→ TASK DIRECTIONS:
Beginning with the line that holds "Image resolution: width=869", copy each line exactly through the end of the entries, but leave the pictures out.

→ INPUT RECORDS:
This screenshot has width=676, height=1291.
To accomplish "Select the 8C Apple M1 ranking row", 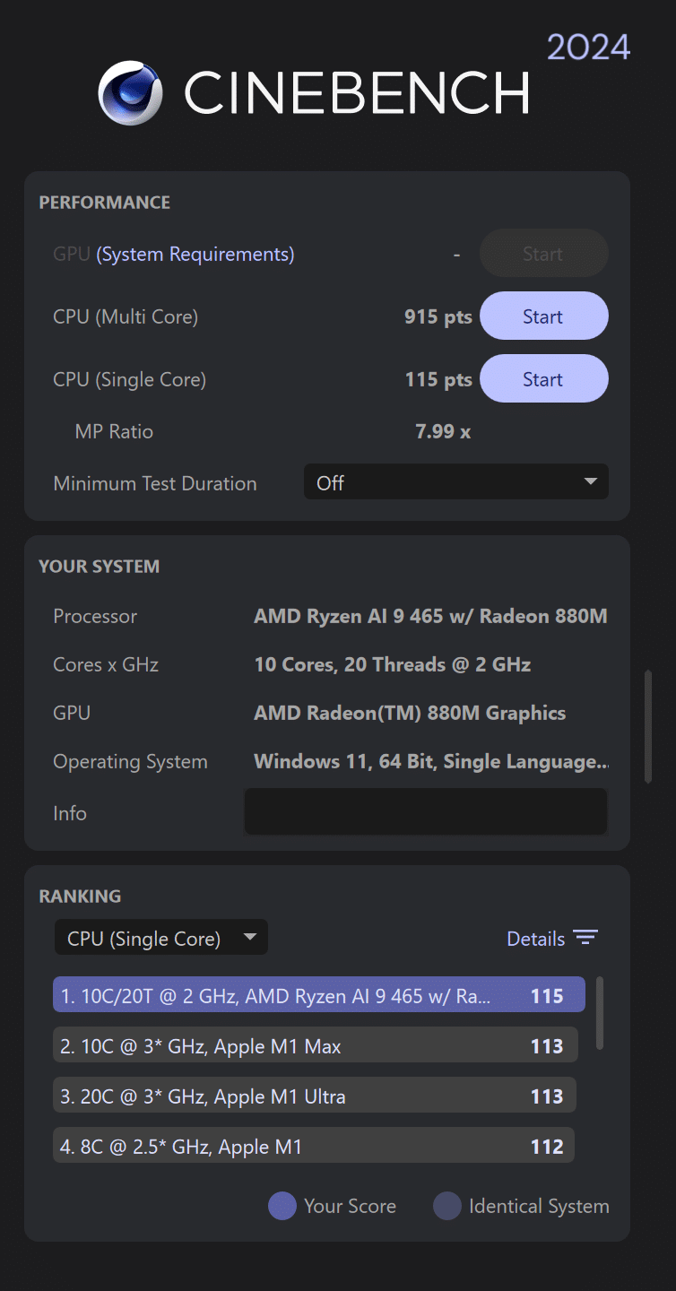I will 313,1146.
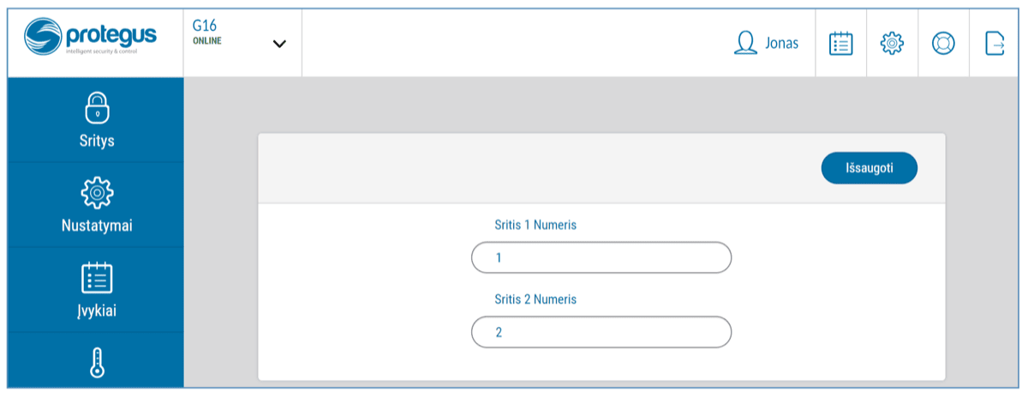Go to Nustatymai menu label
Viewport: 1028px width, 393px height.
[96, 227]
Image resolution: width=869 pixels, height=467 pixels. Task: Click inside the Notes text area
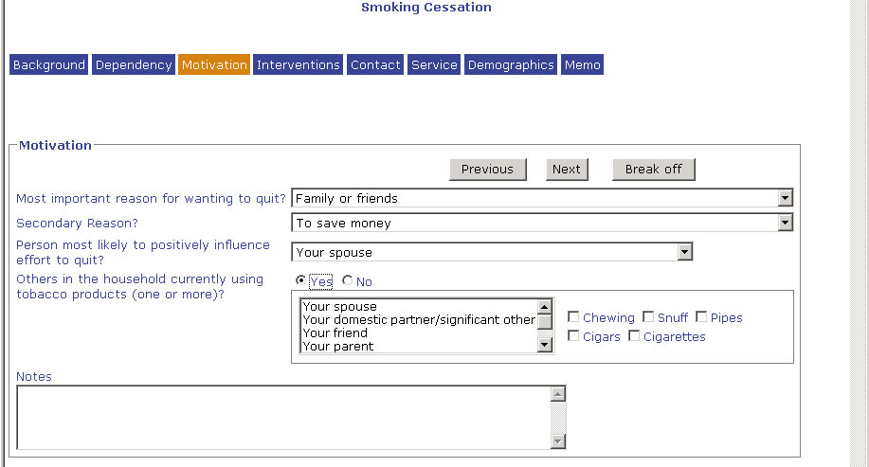[282, 417]
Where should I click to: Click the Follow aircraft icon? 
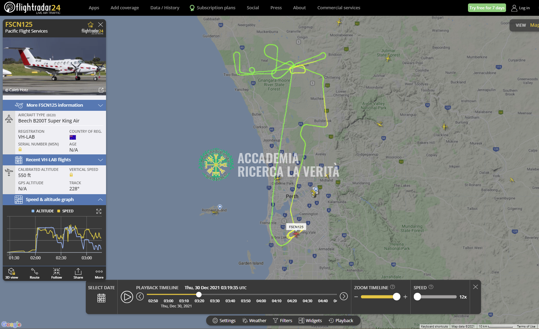click(57, 273)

→ ANSWER TO THIS EXERCISE:
Image resolution: width=869 pixels, height=467 pixels. Task: Click inside the Notes text area
[282, 417]
Where should I click to: Click the Follow aircraft icon? 
click(57, 273)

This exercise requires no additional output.